Sorbonne Universités, UPMC Univ. Paris 06, INSERM, Institut Pierre Louis d'Épidémiologie et de Santé Publique (IPLESP UMRS 1136), F75013 Paris, France.

INSERM UMR1137, IAME Université Paris Diderot Sorbonne Paris Cité, AP-HP, Laboratoire de Virologie, Hôpital Bichat-Claude Bernard, Laboratoire Associé au Centre National de Référence du VIH-Résistance aux Antirétroviraux, Paris, France.

出版信息

J Antimicrob Chemother. 2017 Jun 1;72(6):1769-1773. doi: 10.1093/jac/dkx042.

Abstract

BACKGROUND

Surveillance of HIV-1 resistance in treated patients with a detectable viral load (VL) is important to monitor, in order to assess the risk of spread of resistant viruses and to determine the proportion of patients who need new antiretroviral drugs with minimal cross-resistance.

METHODS

The HIV-1 protease and reverse transcriptase (RT) and integrase genes were sequenced in plasma samples from 782 consecutive patients on failing antiretroviral regimens, seen in 37 specialized centres in 2014. The genotyping results were interpreted using the ANRS v24 algorithm. Prevalence rates were compared with those obtained during a similar survey conducted in 2009.

RESULTS

The protease and RT sequences were obtained in 566 patients, and the integrase sequence in 382 patients.

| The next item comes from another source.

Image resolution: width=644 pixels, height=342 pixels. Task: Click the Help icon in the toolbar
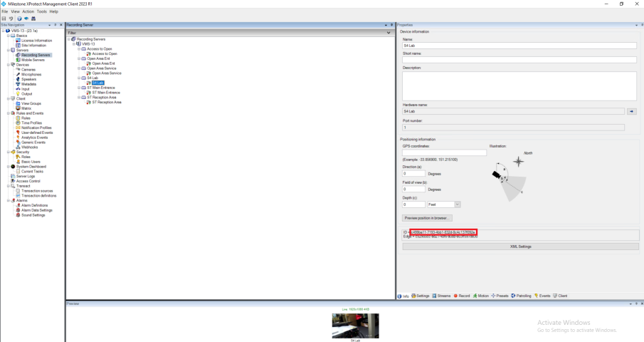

Sequencing was successful in 60%, 78%, 78% and 87% of patients with VLs of 51-200, 201-500, 501-1000 and >1000 copies/mL, respectively. Resistance to at least one antiretroviral drug was detected in 56.3% of samples. Respectively, 3.9%, 8.7%, 1.5% and 3.4% of patients harboured viruses that were resistant to any NRTI, NNRTI, PI and integrase inhibitor (INI). Resistance rates were lower in 2014 than in 2009. Resistance was detected in 48.5% of samples from patients with a VL between 51 and 200 copies/mL.

CONCLUSION

In France in 2014, 90.0% of patients in AIDS care centres were receiving antiretroviral drugs and 12.0% of them had VLs >50 copies/mL. Therefore, this study suggests that 6.7% of treated patients in France might transmit resistant strains. Resistance testing may be warranted in all treated patients with VL > 50 copies/mL.

摘要

背景

对病毒载量(VL)可检测的接受治疗的患者进行HIV-1耐药性监测很重要,以便评估耐药病毒传播的风险,并确定需要使用交叉耐药性最小的新型抗逆转录病毒药物的患者比例。

方法

对2014年在37个专科中心就诊的782例连续接受抗逆转录病毒治疗方案但治疗失败的患者的血浆样本中的HIV-1蛋白酶、逆转录酶(RT)和整合酶基因进行测序。使用ANRS v24算法解释基因分型结果。将患病率与2009年进行的类似调查中获得的患病率进行比较。

结果

566例患者获得了蛋白酶和RT序列,382例患者获得了整合酶序列。病毒载量为51-200、201-500、501-1000和>1000拷贝/mL的患者中,测序成功率分别为60%、78%、78%和87%。56.3%的样本检测到对至少一种抗逆转录病毒药物耐药。分别有3.9%、8.7%、1.5%和3.4%的患者携带对任何核苷类逆转录酶抑制剂(NRTI)、非核苷类逆转录酶抑制剂(NNRTI)、蛋白酶抑制剂(PI)和整合酶抑制剂(INI)耐药的病毒。2014年的耐药率低于2009年。在病毒载量为51至200拷贝/mL的患者中,48.5%的样本检测到耐药。

结论

2014年在法国,艾滋病护理中心90.0%的患者正在接受抗逆转录病毒药物治疗,其中12.0%的患者病毒载量>50拷贝/mL。因此,本研究表明法国6.7%的接受治疗的患者可能传播耐药毒株。对于所有病毒载量>50拷贝/mL的接受治疗的患者,可能有必要进行耐药性检测。